Retype the rows below from the line containing "Task: Open the Location dropdown" through the line containing "point(400,47)", inclusive, and nothing else.

-- BEGIN Information supplied --

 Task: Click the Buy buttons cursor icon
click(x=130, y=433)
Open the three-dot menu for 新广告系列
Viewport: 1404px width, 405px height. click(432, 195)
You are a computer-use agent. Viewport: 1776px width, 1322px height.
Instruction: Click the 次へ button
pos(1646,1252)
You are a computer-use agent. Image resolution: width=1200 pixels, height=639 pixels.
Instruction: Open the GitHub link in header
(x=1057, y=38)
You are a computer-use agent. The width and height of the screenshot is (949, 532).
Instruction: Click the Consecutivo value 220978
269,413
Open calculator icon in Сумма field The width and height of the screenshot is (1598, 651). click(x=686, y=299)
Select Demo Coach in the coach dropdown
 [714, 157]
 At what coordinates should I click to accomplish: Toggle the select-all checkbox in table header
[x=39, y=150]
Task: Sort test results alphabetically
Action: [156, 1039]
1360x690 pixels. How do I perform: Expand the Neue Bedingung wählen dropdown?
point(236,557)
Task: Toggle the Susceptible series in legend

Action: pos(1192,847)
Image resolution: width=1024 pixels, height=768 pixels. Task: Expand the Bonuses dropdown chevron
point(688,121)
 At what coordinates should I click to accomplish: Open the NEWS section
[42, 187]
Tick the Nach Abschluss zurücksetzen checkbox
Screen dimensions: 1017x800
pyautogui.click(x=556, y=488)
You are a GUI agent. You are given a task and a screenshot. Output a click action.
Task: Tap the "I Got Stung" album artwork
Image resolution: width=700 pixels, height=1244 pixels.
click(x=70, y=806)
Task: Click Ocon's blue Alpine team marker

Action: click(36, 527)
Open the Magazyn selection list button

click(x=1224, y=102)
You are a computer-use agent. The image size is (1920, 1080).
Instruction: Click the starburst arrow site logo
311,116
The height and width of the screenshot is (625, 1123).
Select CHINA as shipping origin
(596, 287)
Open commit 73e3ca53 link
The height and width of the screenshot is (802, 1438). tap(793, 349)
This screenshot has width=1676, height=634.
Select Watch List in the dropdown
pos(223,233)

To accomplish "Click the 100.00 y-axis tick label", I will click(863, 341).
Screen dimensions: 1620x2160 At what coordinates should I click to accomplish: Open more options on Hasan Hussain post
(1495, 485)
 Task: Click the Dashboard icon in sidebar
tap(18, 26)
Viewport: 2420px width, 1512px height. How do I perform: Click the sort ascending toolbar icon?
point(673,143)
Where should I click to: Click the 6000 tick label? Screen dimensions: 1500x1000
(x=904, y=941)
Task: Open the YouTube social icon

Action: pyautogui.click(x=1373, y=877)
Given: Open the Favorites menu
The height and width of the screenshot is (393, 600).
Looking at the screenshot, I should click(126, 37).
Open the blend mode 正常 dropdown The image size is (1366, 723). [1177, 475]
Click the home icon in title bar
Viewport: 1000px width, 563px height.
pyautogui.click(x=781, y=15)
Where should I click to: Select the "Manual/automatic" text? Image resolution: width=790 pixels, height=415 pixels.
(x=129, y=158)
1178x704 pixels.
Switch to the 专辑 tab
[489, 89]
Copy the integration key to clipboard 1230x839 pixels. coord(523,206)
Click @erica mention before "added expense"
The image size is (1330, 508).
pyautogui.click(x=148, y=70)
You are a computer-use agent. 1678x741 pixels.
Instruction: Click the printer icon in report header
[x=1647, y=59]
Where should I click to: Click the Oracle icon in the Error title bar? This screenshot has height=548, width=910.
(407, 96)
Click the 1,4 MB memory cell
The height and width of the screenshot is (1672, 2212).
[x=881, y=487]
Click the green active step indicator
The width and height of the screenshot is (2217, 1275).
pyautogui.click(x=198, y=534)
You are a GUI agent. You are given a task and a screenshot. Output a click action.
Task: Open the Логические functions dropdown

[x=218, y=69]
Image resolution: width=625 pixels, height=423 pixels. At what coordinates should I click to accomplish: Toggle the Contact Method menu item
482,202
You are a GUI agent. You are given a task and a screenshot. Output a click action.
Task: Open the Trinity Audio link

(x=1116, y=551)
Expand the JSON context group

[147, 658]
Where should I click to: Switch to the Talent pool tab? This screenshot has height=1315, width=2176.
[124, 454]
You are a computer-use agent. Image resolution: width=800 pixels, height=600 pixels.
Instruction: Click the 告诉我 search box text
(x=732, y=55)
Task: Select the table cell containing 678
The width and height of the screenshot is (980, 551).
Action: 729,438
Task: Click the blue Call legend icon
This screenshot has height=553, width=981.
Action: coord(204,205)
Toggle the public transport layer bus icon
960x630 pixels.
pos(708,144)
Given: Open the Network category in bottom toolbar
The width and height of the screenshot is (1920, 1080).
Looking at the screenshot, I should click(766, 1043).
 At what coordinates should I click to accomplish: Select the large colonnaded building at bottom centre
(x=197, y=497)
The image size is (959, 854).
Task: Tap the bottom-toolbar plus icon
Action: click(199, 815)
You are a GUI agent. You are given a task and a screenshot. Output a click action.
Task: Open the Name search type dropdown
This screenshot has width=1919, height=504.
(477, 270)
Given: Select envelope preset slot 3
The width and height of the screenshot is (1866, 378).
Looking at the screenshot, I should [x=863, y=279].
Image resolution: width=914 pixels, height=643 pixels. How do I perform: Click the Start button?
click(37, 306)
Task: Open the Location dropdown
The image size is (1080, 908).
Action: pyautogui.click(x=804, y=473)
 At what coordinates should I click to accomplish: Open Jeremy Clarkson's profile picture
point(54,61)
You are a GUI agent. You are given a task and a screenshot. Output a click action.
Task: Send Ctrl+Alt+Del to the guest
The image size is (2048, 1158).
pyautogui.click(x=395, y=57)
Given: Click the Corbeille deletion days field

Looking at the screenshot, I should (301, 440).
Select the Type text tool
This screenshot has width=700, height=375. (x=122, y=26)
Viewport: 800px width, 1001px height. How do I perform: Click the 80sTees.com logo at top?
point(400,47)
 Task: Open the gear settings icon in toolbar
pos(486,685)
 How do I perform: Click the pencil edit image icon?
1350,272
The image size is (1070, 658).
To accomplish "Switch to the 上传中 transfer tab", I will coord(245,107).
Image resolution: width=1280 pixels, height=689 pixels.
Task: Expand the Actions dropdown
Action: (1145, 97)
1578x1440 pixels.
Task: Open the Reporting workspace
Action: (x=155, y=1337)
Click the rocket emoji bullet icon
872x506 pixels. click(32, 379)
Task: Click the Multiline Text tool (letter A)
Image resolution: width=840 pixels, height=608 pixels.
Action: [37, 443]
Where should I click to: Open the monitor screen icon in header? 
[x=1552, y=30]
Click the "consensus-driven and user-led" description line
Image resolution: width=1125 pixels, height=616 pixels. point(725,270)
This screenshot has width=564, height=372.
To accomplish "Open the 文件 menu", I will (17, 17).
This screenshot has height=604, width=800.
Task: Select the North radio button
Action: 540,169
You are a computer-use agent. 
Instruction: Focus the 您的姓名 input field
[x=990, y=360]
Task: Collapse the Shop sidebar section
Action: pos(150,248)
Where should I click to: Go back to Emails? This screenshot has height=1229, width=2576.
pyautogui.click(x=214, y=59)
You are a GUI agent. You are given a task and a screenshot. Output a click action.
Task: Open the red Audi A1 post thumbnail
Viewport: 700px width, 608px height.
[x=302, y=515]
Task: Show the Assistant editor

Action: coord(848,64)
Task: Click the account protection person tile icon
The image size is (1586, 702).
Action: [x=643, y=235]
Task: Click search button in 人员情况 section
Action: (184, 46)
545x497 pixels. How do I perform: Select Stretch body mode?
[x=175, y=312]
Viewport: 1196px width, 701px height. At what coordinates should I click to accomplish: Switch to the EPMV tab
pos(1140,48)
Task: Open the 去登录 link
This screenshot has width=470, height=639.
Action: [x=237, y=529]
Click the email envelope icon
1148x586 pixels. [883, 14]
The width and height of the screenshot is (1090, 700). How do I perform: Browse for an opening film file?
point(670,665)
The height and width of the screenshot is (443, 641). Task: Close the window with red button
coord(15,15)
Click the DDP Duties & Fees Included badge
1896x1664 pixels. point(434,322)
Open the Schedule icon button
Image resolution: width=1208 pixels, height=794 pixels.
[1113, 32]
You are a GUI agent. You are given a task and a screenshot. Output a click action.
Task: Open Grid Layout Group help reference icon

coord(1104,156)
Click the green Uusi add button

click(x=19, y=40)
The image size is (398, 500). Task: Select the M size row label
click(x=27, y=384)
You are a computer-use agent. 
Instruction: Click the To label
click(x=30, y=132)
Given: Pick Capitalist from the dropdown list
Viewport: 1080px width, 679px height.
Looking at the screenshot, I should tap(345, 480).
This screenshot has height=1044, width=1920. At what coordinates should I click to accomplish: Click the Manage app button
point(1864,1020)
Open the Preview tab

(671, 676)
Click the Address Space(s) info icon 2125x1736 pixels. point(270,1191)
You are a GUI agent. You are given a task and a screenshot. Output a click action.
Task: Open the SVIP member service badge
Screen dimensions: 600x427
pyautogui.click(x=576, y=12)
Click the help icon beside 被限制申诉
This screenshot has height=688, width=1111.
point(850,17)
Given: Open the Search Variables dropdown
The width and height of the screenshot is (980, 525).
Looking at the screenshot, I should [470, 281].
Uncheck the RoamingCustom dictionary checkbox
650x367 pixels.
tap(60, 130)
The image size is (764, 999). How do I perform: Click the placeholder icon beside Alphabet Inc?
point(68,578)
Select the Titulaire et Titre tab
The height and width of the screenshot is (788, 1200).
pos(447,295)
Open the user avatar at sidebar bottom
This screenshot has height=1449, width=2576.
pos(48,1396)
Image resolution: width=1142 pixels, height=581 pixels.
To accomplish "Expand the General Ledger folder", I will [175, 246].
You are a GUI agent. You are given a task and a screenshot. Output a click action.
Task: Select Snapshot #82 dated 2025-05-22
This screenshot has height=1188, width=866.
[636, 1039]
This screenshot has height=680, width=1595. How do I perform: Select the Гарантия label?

-- END Information supplied --

_Answer to this exercise_:
Task: Open the Location dropdown
The image size is (1080, 908).
Action: pyautogui.click(x=804, y=473)
 At what coordinates should I click to accomplish: Open Jeremy Clarkson's profile picture
point(54,61)
You are a GUI agent. You are given a task and a screenshot. Output a click action.
Task: Send Ctrl+Alt+Del to the guest
The image size is (2048, 1158).
pyautogui.click(x=395, y=57)
Given: Click the Corbeille deletion days field

Looking at the screenshot, I should (301, 440).
Select the Type text tool
This screenshot has width=700, height=375. (x=122, y=26)
Viewport: 800px width, 1001px height. How do I perform: Click the 80sTees.com logo at top?
point(400,47)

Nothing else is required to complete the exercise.